### Task objective
Return all lines of the listing below that carry the word "checkbox".

### Task input
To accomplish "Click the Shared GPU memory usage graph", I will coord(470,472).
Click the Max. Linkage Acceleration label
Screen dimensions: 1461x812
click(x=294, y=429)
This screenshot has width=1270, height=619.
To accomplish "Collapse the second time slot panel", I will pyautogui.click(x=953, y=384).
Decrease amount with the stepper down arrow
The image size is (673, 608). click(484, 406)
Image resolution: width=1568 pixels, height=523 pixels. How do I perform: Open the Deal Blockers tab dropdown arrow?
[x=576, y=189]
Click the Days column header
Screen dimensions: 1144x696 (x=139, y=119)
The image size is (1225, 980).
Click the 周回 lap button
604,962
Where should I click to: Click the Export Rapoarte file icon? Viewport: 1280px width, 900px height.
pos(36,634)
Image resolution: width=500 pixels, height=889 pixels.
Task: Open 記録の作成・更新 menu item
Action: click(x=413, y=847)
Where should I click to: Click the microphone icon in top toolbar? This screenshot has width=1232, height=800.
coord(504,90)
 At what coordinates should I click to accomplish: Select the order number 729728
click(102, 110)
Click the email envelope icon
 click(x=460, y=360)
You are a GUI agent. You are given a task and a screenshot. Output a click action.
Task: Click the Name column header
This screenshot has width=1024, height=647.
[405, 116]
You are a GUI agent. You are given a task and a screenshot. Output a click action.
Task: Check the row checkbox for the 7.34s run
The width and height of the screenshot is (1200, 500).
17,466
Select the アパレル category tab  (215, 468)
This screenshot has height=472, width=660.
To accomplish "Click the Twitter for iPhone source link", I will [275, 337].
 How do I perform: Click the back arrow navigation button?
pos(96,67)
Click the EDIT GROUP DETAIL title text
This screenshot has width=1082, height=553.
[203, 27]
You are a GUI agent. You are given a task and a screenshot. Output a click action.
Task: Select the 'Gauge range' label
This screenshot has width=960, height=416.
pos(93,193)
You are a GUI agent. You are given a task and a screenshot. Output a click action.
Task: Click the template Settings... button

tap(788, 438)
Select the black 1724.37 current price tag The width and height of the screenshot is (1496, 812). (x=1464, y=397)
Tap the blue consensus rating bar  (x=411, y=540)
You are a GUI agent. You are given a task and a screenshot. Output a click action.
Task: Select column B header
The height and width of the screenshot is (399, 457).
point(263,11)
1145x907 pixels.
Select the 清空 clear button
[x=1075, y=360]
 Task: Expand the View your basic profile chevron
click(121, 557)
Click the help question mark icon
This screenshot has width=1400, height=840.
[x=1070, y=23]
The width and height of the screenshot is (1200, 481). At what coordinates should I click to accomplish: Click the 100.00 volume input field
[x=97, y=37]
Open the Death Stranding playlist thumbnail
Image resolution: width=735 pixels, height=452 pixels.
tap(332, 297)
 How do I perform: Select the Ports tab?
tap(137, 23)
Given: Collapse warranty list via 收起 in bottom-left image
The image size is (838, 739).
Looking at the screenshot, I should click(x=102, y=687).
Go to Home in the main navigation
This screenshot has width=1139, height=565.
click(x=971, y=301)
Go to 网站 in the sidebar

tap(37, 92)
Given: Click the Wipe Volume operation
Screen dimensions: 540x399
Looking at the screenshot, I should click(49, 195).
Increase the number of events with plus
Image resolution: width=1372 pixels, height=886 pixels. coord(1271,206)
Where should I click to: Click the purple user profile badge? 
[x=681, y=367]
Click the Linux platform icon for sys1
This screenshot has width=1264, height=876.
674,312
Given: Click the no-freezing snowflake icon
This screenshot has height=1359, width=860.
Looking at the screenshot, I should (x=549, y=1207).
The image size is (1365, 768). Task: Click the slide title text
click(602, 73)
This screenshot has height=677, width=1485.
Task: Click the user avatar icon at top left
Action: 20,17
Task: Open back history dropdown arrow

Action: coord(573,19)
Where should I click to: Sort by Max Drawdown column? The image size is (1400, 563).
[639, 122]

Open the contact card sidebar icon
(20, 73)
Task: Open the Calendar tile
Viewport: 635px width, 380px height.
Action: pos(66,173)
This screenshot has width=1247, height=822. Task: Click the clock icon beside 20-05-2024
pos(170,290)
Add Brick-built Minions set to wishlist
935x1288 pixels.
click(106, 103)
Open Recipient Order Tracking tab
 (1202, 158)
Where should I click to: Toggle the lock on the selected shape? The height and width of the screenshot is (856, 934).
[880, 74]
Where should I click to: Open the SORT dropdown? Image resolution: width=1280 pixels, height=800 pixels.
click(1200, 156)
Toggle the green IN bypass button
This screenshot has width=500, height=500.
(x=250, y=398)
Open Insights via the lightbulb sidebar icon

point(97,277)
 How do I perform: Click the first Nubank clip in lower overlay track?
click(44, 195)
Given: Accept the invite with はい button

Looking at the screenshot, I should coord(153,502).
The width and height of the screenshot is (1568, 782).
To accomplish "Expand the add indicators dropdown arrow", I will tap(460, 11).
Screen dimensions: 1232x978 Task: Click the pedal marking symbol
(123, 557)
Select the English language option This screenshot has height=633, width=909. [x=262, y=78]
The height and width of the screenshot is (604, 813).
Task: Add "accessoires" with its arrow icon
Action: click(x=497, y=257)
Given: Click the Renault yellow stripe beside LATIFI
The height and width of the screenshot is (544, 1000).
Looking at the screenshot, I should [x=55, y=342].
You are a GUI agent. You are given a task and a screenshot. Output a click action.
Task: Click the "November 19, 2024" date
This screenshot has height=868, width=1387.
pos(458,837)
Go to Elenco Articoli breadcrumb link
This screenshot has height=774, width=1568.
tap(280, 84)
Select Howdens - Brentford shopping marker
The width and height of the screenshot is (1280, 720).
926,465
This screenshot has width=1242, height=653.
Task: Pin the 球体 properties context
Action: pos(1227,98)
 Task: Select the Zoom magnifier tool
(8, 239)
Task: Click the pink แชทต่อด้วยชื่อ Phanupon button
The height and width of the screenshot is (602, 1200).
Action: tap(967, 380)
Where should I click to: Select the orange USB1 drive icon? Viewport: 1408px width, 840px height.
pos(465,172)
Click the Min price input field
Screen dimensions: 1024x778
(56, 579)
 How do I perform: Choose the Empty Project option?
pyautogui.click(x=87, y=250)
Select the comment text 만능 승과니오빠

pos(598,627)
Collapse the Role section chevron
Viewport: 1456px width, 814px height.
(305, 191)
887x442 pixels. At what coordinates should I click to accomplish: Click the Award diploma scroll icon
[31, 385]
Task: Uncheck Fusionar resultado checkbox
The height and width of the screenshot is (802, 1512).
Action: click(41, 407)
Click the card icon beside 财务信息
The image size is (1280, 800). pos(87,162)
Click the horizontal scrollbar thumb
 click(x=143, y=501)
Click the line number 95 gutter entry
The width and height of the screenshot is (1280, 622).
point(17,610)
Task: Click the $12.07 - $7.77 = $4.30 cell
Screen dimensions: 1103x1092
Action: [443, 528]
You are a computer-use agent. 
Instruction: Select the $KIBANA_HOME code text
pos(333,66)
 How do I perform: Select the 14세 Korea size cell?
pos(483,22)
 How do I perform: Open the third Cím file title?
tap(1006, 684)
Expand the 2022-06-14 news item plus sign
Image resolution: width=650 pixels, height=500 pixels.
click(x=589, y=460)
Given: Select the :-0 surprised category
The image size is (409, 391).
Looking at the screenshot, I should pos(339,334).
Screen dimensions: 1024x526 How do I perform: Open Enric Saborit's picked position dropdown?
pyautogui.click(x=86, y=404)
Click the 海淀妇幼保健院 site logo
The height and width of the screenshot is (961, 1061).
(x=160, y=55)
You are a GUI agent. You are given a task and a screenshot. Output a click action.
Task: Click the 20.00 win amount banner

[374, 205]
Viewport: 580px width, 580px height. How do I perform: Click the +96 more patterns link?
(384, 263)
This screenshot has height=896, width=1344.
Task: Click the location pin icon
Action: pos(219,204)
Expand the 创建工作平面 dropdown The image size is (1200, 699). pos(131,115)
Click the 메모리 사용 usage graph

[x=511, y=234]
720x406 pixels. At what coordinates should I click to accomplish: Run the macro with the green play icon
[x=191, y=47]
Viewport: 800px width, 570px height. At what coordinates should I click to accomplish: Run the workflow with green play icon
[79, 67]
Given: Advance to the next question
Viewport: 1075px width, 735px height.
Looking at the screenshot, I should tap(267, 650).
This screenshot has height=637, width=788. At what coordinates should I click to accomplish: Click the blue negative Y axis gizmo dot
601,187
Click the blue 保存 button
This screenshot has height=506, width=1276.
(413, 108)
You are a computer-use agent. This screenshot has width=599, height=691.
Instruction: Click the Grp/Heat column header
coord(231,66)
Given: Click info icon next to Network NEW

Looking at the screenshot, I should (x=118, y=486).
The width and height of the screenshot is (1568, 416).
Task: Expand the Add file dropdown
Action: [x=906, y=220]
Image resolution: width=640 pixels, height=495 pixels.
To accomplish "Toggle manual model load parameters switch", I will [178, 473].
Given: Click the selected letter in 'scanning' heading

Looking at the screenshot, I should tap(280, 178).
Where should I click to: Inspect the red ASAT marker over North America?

### The answer
Task: Check the row checkbox for the 7.34s run
Task: Uncheck Fusionar resultado checkbox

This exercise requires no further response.